We know that predict() can only return a list if the input is a scipy sparse matrix, but mypy doesn't. It sees that a list is technically a possible output type, and correctly warnings that a list doesn't have a .shape attribute.

This type of workaround can be removed when #6348 is completed.

jameslamb · 2026-01-25T06:50:15Z

tests/python_package_test/test_dask.py

+        # use a small sub-sample (to keep the tests fast)
+        if output.startswith("dataframe"):
+            dX_sample = dX.sample(frac=0.001)
+        else:
+            dX_sample = dX[:1,]
+            dX_sample.persist()


In my local testing (macOS, dask==2024.11.2), this cut the total time for all new test cases here from 65s to around 10s.

jameslamb · 2026-01-25T06:54:35Z

python-package/lightgbm/dask.py

    pred_proba: bool = False,
    pred_leaf: bool = False,
    pred_contrib: bool = False,
-    dtype: _PredictionDtype = np.float32,


Started looking into all this dtype stuff in the Dask estimators because of this mypy warning:

dask.py:1293: error: Argument "dtype" to "_predict" has incompatible type "dtype[Any]"; expected "type[floating[_32Bit]] | type[float64] | type[signedinteger[_32Bit]] | type[signedinteger[_64Bit]]" [arg-type]

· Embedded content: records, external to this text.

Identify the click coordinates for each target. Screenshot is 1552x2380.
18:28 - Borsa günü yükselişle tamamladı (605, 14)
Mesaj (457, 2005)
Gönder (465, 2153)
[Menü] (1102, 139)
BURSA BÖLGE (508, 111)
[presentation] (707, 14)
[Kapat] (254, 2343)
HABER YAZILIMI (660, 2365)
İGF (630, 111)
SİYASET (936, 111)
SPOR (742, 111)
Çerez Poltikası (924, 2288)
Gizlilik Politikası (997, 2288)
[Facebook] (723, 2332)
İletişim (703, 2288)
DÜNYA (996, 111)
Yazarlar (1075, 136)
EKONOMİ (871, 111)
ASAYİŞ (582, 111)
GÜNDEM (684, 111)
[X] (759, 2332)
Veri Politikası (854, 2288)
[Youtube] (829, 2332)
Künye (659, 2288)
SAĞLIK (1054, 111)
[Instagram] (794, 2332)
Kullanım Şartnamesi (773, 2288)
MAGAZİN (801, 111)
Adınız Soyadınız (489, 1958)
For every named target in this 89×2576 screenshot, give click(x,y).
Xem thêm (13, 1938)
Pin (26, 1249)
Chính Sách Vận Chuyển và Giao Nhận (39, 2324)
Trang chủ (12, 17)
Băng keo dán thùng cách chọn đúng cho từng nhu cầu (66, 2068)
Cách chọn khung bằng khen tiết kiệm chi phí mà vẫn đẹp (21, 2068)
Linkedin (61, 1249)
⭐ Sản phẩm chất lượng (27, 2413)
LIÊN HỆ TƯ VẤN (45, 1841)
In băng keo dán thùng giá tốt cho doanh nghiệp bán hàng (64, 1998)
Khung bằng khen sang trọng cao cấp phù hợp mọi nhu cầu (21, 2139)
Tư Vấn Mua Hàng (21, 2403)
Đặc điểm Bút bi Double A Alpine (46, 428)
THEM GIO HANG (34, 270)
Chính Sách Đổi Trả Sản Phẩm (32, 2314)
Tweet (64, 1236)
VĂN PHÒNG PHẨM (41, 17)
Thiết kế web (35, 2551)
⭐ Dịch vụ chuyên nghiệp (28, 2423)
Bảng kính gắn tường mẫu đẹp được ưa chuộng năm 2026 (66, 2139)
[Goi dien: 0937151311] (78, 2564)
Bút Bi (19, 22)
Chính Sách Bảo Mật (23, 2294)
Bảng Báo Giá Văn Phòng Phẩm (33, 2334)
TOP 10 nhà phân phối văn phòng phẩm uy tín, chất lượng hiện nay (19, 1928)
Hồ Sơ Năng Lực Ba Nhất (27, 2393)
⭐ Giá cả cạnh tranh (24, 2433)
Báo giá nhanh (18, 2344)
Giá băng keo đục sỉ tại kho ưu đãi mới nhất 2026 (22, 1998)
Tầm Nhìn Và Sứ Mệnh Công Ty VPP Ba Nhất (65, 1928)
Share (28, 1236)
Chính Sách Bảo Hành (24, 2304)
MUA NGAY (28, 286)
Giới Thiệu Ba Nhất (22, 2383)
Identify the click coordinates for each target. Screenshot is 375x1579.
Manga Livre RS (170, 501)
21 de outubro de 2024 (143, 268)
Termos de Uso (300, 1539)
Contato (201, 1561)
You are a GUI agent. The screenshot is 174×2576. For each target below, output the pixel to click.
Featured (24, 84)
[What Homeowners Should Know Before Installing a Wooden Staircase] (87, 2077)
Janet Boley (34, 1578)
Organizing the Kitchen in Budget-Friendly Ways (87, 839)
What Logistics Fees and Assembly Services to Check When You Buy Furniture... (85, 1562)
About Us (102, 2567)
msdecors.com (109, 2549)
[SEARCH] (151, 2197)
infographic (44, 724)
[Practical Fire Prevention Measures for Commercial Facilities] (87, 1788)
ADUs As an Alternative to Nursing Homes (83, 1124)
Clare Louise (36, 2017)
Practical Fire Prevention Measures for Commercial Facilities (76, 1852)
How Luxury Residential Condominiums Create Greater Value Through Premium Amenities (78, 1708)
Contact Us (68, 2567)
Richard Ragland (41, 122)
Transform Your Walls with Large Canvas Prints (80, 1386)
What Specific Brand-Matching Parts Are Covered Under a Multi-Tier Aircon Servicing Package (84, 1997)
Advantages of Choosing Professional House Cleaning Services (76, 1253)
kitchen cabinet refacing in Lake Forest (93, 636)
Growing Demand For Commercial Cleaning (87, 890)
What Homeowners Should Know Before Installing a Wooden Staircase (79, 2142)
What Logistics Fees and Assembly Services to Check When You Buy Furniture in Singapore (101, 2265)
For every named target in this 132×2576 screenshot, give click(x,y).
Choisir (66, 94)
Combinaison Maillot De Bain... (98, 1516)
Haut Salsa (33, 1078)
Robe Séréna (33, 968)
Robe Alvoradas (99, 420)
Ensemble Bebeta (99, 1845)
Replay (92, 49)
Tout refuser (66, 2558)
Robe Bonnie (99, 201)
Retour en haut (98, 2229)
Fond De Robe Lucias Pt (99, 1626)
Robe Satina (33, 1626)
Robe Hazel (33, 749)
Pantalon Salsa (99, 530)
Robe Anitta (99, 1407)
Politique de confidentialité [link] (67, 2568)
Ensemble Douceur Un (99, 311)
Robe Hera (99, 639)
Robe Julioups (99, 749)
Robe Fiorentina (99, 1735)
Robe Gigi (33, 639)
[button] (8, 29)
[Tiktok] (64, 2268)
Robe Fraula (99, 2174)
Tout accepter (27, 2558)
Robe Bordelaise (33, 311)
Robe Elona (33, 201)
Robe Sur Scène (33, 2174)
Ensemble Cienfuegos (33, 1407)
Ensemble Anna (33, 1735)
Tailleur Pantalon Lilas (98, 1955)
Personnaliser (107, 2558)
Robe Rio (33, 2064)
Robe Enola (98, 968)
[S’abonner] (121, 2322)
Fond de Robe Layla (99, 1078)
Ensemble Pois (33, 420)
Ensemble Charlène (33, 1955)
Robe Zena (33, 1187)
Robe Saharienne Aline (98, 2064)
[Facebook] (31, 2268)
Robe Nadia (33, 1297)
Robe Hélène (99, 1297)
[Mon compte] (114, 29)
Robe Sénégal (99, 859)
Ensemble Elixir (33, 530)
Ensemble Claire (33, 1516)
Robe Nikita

jameslamb · 2026-01-25T07:12:26Z

tests/python_package_test/test_sklearn.py

+    #  * regression: float64
+    #
+    if task.endswith("classification"):
+        assert preds.dtype == np.int64


On AppVeyor, these are all int32:

# default predictions: # # * classification: int64 # * ranking: float64 # * regression: float64 # if task.endswith("classification"): > assert preds.dtype == np.int64 E AssertionError: assert dtype('int32') == <class 'numpy.int64'> E + where dtype('int32') = array([2, 0, 1, ..., 1, 1, 1]).dtype E + and <class 'numpy.int64'> = np.int64 tests\python_package_test\test_sklearn.py:2012: AssertionError

(build link)

But not on the other Windows Python jobs here: https://github.com/microsoft/LightGBM/actions/runs/21328342343/job/61389234344?pr=7140

I suspect that's not about Windows, but using older versions (Python or numpy)

GitHub Actions

Python 3.13

numpy==2.4.1

pandas==3.0.0

Appveyor

Python 3.9

numpy==1.22.4

pandas==1.3.5

This might be specific to Windows or to something else about the AppVeyor builds. I'm not able to reproduce it using the exact same library versions on my Mac

I can reproduce this on my Mac 😕

conda create \ -y \ -n lgb-dev-py3.9 \ --file .ci/conda-envs/ci-core-py39.txt \ python=3.9 source activate lgb-dev-py3.9 cmake -B build -S . cmake --build build --target _lightgbm -j4 sh build-python.sh --precompile install pytest \ 'tests/python_package_test/test_sklearn.py::test_classification_and_regression_minimally_work_with_all_accepted_data_types' # ==== 108 passed, 136 warnings in 5.33s ====

Ok I have most of an answer, though unsure yet why this is happening on AppVeyor and not GitHub Actions.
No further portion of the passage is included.